> _Task brief_
Every line of the material must come back exactly as given.

> _Provided data_
□ □ □ □

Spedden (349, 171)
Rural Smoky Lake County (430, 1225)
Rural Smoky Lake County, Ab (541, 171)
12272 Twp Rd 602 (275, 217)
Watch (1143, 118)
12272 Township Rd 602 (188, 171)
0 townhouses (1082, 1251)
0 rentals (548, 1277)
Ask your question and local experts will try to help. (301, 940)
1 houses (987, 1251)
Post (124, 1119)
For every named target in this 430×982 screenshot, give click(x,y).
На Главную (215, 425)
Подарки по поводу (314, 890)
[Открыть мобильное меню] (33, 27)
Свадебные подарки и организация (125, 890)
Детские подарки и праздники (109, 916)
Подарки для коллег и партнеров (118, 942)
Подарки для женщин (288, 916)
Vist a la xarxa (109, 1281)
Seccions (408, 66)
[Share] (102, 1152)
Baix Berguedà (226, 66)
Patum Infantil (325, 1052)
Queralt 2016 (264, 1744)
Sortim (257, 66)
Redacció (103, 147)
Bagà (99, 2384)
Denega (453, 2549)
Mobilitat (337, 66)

□ □ □ □

> _Solution to this problem_
Spedden (349, 171)
Rural Smoky Lake County (430, 1225)
Rural Smoky Lake County, Ab (541, 171)
12272 Twp Rd 602 (275, 217)
Watch (1143, 118)
12272 Township Rd 602 (188, 171)
0 townhouses (1082, 1251)
0 rentals (548, 1277)
Ask your question and local experts will try to help. (301, 940)
1 houses (987, 1251)
Post (124, 1119)
For every named target in this 430×982 screenshot, give click(x,y).
На Главную (215, 425)
Подарки по поводу (314, 890)
[Открыть мобильное меню] (33, 27)
Свадебные подарки и организация (125, 890)
Детские подарки и праздники (109, 916)
Подарки для коллег и партнеров (118, 942)
Подарки для женщин (288, 916)
Vist a la xarxa (109, 1281)
Seccions (408, 66)
[Share] (102, 1152)
Baix Berguedà (226, 66)
Patum Infantil (325, 1052)
Queralt 2016 (264, 1744)
Sortim (257, 66)
Redacció (103, 147)
Bagà (99, 2384)
Denega (453, 2549)
Mobilitat (337, 66)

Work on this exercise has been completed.